- _Text section_:

# # # # #

The process begins with the delivery of liquid or solid organic waste. Liquid material is pumped into underground storage tanks, and solid waste streams are delivered into the hopper where they are diluted and macerated. The material is then pumped into the biomass equalization tank where the breakdown (of material) begins. Incoming waste streams are mixed for three days and then pumped into digester tanks where it is continuously mixed and broken down by anaerobic bacteria for between 18 to 30 days.
Quasar operates with just-in-time logistics, meaning that raw materials are received the moment they are needed and in the exact amount to reduce inventory cost and waste in the supply chain process. Within a water resource recovery facility, the solids receiving, digestion, co-generation and effluent management operate via just-in-time logistics.
Monitoring
Quasar’s Ohio facilities in Cleveland, Zanesville, and Wooster are monitored around the clock by Rockwell Automation’s FactoryTalk SCADA system, which can be controlled on site by plant operators or remotely from Quasar’s central monitoring facility. Integrated with this SCADA system is WIN-911 remote alarm notification software to continuously monitor the alarms and provide important security updates. The software also allows operators and engineers to monitor the system from anywhere using a smartphone or tablet.
Because of the critical nature of their systems, each component is closely monitored to make sure there is not any breakdown. Any unplanned downtime in even one of the machines would be extremely costly as well as detrimental, and the entire process would have to literally start over.
The remote alarm notification software monitors the pressure flows and optimal metrics for the temperatures, tank levels, volumes, pressure and biogas levels in every piece of equipment in the anaerobic digestion process. The system also monitors numerous roof blowers, desulfurization blowers, and pumps. Sensors in the equipment give information to the SCADA system and if there are any problems, the software will notify the plant operators via email and SMS alarms. Quasar will be upgrading to a more robust version of the software to ensure greater consistency.
“Because of the critical nature of the systems, we rely on the remote alarm notification software to monitor almost every aspect of the process,” said Robert Luciano, electrical engineer Quasar. “To help wastewater treatment plants comply with environmental regulations we need to be notified of critical alarms right away so we can respond immediately to any issues.”
Technology Offers Sustainable Future
There are many obstacles wastewater plants face to implementing anaerobic digestion, such as high capital costs associated with building new digesters or upgrading existing systems to meet the needs associated with the addition of other organic streams, such as food waste. Time and funding constraints are other obstacles many facilities and plants contend with when trying to adopt anaerobic digestion.
However, this technology offers the potential for energy recovery and revenue generation. By finding and recovering all that is valuable in wastewater, municipalities can shift to a more sustainable future. A future where current needs are met without compromising the ability of future generations to meet their needs.

# # # # #

- _Data supplied_:

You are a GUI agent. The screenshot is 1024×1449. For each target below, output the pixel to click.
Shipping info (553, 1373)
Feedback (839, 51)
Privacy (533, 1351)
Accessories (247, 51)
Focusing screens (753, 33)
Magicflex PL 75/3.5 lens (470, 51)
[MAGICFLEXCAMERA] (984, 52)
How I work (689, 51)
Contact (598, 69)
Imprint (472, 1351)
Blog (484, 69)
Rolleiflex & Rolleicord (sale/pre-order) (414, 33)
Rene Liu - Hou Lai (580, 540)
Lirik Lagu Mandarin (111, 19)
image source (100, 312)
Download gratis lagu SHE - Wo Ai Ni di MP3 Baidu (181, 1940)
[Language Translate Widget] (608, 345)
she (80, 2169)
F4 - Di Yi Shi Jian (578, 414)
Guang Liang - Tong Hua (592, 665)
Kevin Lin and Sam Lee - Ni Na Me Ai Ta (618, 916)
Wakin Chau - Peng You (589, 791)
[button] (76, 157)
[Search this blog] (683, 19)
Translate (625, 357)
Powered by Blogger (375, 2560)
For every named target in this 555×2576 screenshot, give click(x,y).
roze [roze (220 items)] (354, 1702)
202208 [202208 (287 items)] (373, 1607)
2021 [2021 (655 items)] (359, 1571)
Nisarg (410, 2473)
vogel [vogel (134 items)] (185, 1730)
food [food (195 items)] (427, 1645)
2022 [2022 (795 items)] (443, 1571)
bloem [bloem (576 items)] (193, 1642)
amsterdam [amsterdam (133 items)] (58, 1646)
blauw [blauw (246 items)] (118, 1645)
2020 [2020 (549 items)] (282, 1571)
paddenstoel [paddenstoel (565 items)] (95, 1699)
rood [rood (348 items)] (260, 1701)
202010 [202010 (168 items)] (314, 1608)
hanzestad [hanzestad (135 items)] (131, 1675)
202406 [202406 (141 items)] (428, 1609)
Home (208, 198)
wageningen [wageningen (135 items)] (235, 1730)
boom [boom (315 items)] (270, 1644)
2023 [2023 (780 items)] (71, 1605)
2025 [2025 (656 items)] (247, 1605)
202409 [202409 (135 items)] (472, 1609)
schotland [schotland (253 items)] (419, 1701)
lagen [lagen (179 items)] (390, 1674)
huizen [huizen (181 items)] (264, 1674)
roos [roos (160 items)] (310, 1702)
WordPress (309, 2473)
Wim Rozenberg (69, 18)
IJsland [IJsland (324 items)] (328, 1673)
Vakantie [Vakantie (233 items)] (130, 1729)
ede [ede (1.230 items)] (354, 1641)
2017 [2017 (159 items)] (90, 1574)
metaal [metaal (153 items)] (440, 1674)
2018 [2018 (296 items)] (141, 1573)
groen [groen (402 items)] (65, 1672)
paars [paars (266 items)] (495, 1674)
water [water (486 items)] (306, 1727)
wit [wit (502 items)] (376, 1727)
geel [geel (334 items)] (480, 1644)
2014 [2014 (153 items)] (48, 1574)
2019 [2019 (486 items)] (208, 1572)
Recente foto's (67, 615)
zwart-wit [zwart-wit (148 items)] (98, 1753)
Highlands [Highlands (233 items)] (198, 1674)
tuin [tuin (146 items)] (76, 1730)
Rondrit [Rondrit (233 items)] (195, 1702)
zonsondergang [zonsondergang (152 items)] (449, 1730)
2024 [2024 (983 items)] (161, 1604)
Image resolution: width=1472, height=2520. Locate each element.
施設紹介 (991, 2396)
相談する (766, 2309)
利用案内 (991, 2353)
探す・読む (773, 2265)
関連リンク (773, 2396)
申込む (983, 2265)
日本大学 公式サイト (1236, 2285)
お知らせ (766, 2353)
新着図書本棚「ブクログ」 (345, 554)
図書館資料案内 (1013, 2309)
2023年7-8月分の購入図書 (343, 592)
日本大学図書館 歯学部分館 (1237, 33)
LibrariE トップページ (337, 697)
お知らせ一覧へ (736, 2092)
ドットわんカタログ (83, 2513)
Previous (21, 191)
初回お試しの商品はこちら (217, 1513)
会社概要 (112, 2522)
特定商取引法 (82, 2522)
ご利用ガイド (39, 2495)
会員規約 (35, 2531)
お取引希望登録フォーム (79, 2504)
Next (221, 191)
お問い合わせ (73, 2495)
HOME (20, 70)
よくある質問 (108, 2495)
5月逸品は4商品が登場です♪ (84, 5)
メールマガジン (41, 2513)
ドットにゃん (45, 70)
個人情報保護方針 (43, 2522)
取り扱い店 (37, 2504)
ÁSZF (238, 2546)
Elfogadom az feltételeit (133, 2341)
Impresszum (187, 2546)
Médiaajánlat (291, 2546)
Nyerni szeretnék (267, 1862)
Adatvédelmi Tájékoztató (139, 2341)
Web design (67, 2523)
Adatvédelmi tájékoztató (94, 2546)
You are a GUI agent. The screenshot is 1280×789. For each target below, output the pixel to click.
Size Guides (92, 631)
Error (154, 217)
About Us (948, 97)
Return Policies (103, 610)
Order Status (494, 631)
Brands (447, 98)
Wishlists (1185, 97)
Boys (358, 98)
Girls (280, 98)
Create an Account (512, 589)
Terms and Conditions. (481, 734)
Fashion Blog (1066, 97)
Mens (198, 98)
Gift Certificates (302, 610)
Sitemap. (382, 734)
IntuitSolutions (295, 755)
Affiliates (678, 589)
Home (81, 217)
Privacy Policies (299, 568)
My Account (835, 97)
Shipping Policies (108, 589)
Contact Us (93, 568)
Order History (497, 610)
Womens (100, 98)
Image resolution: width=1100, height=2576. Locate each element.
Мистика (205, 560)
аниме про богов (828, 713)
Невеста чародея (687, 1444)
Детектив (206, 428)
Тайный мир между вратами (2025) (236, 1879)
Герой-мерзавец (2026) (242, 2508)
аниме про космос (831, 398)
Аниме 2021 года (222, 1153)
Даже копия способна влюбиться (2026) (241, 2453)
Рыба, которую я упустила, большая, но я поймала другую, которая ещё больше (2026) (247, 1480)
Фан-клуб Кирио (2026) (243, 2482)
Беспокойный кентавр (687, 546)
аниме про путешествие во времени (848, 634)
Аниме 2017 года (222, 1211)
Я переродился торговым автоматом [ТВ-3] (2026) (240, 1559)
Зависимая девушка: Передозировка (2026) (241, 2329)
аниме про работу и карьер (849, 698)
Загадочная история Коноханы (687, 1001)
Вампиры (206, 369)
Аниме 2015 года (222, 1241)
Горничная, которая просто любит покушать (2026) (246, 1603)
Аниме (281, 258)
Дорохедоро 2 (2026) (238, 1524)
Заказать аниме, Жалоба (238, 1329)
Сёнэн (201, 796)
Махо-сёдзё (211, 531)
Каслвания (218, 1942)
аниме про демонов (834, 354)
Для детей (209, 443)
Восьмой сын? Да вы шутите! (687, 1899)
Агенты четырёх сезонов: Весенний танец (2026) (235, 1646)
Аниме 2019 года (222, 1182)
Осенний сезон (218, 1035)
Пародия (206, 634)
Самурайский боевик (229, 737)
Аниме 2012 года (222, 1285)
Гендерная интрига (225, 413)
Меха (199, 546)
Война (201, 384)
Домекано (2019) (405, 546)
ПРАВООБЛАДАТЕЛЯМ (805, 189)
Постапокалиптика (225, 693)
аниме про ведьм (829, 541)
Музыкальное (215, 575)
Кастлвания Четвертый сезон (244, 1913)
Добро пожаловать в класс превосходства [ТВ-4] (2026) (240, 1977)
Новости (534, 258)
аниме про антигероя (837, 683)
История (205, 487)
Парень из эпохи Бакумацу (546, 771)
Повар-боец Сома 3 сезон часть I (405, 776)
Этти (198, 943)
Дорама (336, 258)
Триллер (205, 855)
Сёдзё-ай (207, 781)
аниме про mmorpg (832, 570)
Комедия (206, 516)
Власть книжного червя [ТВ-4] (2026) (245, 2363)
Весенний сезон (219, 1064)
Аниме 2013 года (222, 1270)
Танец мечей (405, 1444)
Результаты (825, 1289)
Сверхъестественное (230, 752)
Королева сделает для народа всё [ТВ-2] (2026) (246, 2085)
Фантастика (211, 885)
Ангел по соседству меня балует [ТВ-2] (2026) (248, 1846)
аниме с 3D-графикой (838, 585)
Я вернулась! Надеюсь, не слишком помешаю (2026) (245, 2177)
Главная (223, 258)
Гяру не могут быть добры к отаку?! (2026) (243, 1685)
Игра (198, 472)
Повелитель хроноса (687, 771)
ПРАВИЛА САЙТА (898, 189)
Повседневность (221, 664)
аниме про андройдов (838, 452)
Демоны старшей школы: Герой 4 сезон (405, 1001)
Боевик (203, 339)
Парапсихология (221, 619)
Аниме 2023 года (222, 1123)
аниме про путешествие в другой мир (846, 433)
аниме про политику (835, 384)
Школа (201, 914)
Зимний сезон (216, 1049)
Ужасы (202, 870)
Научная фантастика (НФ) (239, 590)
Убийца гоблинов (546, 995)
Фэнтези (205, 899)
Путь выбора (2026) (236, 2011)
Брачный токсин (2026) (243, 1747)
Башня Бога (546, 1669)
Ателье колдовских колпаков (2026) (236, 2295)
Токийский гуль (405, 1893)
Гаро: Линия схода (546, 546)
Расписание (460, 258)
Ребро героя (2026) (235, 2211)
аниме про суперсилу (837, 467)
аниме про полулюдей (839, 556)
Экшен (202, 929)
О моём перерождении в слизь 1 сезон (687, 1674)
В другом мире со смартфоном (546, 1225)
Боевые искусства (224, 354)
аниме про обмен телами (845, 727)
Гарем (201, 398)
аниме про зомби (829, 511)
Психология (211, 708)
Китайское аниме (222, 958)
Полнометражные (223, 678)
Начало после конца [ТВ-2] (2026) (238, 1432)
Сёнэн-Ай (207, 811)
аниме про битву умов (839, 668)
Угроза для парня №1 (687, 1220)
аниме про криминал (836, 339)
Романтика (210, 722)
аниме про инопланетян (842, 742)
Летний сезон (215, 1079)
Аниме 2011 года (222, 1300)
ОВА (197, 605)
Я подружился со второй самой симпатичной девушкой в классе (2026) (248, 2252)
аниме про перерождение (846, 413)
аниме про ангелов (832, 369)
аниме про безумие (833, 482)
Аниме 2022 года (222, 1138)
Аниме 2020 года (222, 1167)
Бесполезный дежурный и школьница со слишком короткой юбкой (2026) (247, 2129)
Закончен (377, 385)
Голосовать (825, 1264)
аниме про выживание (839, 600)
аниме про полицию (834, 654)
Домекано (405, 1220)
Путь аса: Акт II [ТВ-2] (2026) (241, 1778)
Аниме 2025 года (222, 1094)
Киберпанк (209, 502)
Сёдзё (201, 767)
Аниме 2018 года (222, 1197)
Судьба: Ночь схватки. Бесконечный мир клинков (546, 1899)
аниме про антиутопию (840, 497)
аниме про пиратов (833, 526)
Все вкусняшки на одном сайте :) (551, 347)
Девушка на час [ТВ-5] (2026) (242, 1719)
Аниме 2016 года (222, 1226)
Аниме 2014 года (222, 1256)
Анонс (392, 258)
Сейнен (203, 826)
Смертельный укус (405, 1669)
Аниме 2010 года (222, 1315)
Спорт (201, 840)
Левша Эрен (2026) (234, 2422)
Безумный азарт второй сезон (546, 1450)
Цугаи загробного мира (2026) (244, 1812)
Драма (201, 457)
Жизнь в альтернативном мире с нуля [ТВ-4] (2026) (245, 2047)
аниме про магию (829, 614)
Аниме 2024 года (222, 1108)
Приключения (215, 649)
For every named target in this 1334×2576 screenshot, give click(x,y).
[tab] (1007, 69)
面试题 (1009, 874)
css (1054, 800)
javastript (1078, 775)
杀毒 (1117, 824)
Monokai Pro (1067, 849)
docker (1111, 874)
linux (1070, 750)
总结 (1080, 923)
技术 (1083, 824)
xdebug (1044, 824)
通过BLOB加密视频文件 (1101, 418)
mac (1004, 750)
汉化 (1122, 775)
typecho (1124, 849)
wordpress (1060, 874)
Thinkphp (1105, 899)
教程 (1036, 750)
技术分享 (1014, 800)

# # # # #

- _What the task requires_:
List the Ohio cities where the anaerobic digestion text says Quasar has facilities. The lines have nothing to do with the anaerobic digestion text.

- _Task answer_:
Cleveland, Zanesville, Wooster